WFH Parents: Here’s an AI Toybox for Your Kids!

Synced
SyncedReview
Published in
5 min readMar 24, 2020

With schools, businesses and travel shutting down around the world to slow the spread of COVID-19, many families are facing weeks or even months at home. Unlike regular seasonal school breaks, the sudden suspensions of classes and extracurricular activities has caught many parents unprepared. With parents trying their best to work from home — many doing so for the first time — balancing work with looking after kids can be exhausting.

Can AI help?

Synced looked into smart solutions that could help keep kids engaged and entertained, and might even be educational. Here a few of the AI-powered websites and experiments we found.

Magic Sketchpad

Google Senior Engineer Monica Dinculescu built the Magic Sketchpad to enable an easy and fun way to doodle on screens. A machine learning algorithm attempts to finish each stroke to match a category selected by the user. The Magic Sketchpad however seems a bit low-tech and visually sparse for today’s kids, and might instead end up as a nostalgic pastime for parents.

Quick, Draw!

Quick, Draw! is another game built by Google with machine learning. On the Quick, Draw! website, a neural network attempts to guess what the user is drawing. Although it doesn’t always work, its responses can be fun and the accuracy improves the more you draw and play.

Semi-Conductor

If regular toys don’t keep your musically inclined kid entertained, how about giving them an entire orchestra to play with? Standing in front of a web camera, kids of all ages can conduct their own virtual orchestras through the Semi-Conductor website. Grand, conductor-style arm and body movements are used to change the tempo, volume, and instrumentation of a performance. Google researchers created the game using PoseNet, a machine learning library that map movements through webcam input.

AI Duet

A computer performs piano duets based on the notes a user plays on a virtual piano keyboard. Coder and musician Yotam Mann created AI Duet to allows users to play a duet with a machine. Using neural networks, AI Duet listened to countless melodies and learned structural elements such as the relationships between notes and timing to build its own music understanding, generation and collaboration ability. You hit notes and the program responds to what you’re doing — so the better you play, the better the duet!
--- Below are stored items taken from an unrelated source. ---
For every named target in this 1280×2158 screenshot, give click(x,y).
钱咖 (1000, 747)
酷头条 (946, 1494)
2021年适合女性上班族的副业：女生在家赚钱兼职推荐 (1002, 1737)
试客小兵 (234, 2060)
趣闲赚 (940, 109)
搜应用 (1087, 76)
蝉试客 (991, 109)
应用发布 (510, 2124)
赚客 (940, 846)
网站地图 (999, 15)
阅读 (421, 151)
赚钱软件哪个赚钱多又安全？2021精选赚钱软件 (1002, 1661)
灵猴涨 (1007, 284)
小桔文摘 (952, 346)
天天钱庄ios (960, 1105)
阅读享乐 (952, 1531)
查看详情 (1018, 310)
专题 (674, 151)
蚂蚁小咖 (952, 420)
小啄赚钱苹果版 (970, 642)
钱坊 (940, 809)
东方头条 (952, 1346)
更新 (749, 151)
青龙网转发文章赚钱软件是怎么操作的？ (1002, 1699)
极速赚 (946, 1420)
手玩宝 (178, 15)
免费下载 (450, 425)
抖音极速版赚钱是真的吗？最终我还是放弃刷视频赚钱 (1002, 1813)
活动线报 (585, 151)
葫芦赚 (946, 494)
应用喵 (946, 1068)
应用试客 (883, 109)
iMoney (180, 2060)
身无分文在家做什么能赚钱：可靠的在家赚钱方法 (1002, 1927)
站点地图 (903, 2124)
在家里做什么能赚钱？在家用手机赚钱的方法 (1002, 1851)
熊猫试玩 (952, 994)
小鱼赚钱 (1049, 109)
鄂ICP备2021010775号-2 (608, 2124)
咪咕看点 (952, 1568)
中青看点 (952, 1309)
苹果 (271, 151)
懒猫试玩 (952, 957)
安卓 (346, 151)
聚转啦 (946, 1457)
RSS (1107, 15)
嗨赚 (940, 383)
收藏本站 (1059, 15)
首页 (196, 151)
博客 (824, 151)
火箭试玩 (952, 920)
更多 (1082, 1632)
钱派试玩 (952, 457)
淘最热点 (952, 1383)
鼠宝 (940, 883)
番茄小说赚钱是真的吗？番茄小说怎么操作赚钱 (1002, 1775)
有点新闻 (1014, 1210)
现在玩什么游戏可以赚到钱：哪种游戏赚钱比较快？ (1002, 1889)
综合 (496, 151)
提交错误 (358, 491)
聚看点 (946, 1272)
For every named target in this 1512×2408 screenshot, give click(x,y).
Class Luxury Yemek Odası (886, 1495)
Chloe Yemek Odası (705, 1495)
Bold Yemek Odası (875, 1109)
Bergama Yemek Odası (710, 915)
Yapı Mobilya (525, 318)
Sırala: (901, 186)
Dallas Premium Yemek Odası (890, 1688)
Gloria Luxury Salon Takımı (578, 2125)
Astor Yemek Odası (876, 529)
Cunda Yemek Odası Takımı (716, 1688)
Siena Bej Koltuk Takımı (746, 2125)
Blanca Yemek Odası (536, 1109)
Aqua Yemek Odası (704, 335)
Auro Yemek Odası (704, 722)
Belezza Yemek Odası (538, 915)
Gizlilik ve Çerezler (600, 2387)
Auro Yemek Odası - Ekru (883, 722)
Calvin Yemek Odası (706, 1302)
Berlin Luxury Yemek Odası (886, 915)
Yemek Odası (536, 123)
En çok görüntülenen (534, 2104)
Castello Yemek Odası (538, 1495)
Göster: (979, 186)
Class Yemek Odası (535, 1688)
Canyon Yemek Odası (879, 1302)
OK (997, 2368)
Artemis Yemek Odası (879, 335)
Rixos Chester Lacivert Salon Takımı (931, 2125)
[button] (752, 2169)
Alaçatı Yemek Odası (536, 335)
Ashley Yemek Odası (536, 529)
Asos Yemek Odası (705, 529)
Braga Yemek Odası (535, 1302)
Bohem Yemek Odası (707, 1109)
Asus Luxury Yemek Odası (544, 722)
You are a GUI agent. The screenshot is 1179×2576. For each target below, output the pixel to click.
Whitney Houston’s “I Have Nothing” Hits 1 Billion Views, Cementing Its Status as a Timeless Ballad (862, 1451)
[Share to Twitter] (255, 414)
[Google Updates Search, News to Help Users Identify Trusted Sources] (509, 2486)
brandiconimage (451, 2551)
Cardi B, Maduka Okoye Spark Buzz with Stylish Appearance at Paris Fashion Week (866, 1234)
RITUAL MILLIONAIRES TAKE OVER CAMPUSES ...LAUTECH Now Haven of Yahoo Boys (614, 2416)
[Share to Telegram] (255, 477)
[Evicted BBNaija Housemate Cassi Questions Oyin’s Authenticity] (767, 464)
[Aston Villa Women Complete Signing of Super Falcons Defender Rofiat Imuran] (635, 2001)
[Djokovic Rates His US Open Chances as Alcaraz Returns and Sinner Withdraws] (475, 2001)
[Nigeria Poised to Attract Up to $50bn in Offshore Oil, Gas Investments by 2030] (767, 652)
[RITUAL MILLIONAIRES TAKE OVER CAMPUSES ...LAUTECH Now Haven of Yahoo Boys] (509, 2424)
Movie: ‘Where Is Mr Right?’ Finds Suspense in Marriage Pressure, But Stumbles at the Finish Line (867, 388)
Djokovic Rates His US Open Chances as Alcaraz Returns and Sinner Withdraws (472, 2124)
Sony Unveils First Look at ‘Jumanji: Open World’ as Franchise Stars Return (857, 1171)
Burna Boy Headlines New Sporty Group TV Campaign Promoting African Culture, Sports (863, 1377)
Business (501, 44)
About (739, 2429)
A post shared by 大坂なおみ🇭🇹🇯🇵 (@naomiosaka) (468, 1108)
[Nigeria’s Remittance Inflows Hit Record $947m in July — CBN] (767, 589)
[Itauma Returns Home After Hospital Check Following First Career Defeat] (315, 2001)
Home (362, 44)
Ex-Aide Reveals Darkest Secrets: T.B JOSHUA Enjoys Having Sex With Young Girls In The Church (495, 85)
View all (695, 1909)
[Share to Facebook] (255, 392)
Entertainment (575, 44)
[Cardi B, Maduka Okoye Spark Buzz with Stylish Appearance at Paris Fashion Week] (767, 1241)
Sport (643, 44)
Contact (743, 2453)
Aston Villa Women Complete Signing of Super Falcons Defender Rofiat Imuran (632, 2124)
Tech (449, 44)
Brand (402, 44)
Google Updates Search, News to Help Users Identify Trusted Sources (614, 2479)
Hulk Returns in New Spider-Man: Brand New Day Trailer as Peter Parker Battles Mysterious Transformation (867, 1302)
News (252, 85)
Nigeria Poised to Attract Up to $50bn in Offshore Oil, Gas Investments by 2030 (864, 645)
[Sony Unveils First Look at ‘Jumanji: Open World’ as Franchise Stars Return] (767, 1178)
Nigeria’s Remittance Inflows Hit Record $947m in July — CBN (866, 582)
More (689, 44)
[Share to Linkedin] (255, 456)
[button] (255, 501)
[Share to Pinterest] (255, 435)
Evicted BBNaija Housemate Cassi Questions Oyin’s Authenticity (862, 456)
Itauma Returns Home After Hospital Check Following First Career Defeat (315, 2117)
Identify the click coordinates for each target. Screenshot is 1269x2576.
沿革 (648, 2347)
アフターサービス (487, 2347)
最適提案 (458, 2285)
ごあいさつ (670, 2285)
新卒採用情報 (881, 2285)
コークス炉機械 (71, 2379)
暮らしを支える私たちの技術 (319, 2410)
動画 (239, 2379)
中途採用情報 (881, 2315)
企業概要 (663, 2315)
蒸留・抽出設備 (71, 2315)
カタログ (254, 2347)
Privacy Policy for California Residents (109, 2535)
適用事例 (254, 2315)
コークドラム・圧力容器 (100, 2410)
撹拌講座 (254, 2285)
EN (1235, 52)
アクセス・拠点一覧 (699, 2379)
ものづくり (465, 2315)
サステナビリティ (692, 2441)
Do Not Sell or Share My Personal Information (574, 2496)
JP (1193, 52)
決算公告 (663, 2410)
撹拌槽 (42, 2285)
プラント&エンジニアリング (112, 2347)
Pattern Radio: Whale Songs

Pattern Radio: Whale Songs is an interactive AI-powered website that enables users to explore thousands of hours of undersea audio in search of humpback whale songs. Researchers from Google and National Oceanic and Atmospheric Administration (NOAA) Pacific Islands Fisheries Science Center (PIFSC) visualized a year’s worth of underwater recordings in a spectrogram.

Users can zoom in to identify individual sounds, not only of humpback songs but also of passing ships and fish and even some unusual and unknown sounds; or zoom out to observe months of sound at a location. An AI heat map predicts where whale songs are most likely to be found, highlight bars help visualize repetitions and patterns within the songs, and guided tours from whale song experts point out moments of interest in the data. Users can easily share links to interesting sounds with their friends.

AI Experiments

This Google website showcases a collection of simple AI experiments that enable anyone interested in machine learning to explore projects that focus on art, technology, design and culture. The experiment collection includes projects covering AI + Drawing, AI + Learning, AI + Music, and AI + Writing. There’s even a “FreddieMeter” AI-powered singing challenge that rates how closely your singing matches the voice of Freddie Mercury!

PS: If babies start crying, Google Brain researcher David Ha suggests giving them a book. There is something AI out there for kids of all ages!